WORK REQUEST: Output the listing exactly, leaving out no line.

SUPPLIED MATERIAL:
★ ★ ★
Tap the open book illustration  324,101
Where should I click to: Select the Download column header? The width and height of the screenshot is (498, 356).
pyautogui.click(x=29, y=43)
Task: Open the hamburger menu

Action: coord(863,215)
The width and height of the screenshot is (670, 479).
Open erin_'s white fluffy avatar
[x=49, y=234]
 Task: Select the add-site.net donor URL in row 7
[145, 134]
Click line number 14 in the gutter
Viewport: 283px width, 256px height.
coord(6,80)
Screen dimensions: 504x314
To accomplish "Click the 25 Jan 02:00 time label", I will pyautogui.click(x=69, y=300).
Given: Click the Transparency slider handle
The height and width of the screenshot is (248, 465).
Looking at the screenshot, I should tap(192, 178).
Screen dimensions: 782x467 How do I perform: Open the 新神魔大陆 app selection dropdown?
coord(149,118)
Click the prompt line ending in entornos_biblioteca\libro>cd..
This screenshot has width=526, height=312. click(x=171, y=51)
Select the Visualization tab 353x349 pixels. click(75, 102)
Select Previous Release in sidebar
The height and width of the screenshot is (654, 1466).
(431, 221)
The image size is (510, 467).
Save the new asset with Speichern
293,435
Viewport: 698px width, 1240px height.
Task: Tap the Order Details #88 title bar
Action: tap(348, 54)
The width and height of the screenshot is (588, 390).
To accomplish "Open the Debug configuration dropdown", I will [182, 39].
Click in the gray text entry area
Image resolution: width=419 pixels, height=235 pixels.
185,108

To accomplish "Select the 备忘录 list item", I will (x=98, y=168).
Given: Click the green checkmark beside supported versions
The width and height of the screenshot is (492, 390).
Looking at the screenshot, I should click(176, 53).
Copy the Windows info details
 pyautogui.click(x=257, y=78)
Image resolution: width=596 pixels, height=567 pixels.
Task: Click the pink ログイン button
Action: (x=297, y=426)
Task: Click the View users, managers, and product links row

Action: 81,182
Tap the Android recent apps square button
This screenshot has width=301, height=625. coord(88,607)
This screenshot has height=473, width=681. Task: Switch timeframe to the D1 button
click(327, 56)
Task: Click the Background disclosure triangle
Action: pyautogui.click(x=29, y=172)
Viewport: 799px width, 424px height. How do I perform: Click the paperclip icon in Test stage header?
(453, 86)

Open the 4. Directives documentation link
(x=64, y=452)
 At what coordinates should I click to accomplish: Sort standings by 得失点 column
★ ★ ★
FINAL ANSWER:
Tap the open book illustration  324,101
Where should I click to: Select the Download column header? The width and height of the screenshot is (498, 356).
pyautogui.click(x=29, y=43)
Task: Open the hamburger menu

Action: coord(863,215)
The width and height of the screenshot is (670, 479).
Open erin_'s white fluffy avatar
[x=49, y=234]
 Task: Select the add-site.net donor URL in row 7
[145, 134]
Click line number 14 in the gutter
Viewport: 283px width, 256px height.
coord(6,80)
Screen dimensions: 504x314
To accomplish "Click the 25 Jan 02:00 time label", I will pyautogui.click(x=69, y=300).
Given: Click the Transparency slider handle
The height and width of the screenshot is (248, 465).
Looking at the screenshot, I should tap(192, 178).
Screen dimensions: 782x467 How do I perform: Open the 新神魔大陆 app selection dropdown?
coord(149,118)
Click the prompt line ending in entornos_biblioteca\libro>cd..
This screenshot has width=526, height=312. click(x=171, y=51)
Select the Visualization tab 353x349 pixels. click(75, 102)
Select Previous Release in sidebar
The height and width of the screenshot is (654, 1466).
(431, 221)
The image size is (510, 467).
Save the new asset with Speichern
293,435
Viewport: 698px width, 1240px height.
Task: Tap the Order Details #88 title bar
Action: tap(348, 54)
The width and height of the screenshot is (588, 390).
To accomplish "Open the Debug configuration dropdown", I will [182, 39].
Click in the gray text entry area
Image resolution: width=419 pixels, height=235 pixels.
185,108

To accomplish "Select the 备忘录 list item", I will (x=98, y=168).
Given: Click the green checkmark beside supported versions
The width and height of the screenshot is (492, 390).
Looking at the screenshot, I should click(176, 53).
Copy the Windows info details
 pyautogui.click(x=257, y=78)
Image resolution: width=596 pixels, height=567 pixels.
Task: Click the pink ログイン button
Action: (x=297, y=426)
Task: Click the View users, managers, and product links row

Action: 81,182
Tap the Android recent apps square button
This screenshot has width=301, height=625. coord(88,607)
This screenshot has height=473, width=681. Task: Switch timeframe to the D1 button
click(327, 56)
Task: Click the Background disclosure triangle
Action: pyautogui.click(x=29, y=172)
Viewport: 799px width, 424px height. How do I perform: Click the paperclip icon in Test stage header?
(453, 86)

Open the 4. Directives documentation link
(x=64, y=452)
 At what coordinates should I click to accomplish: Sort standings by 得失点 column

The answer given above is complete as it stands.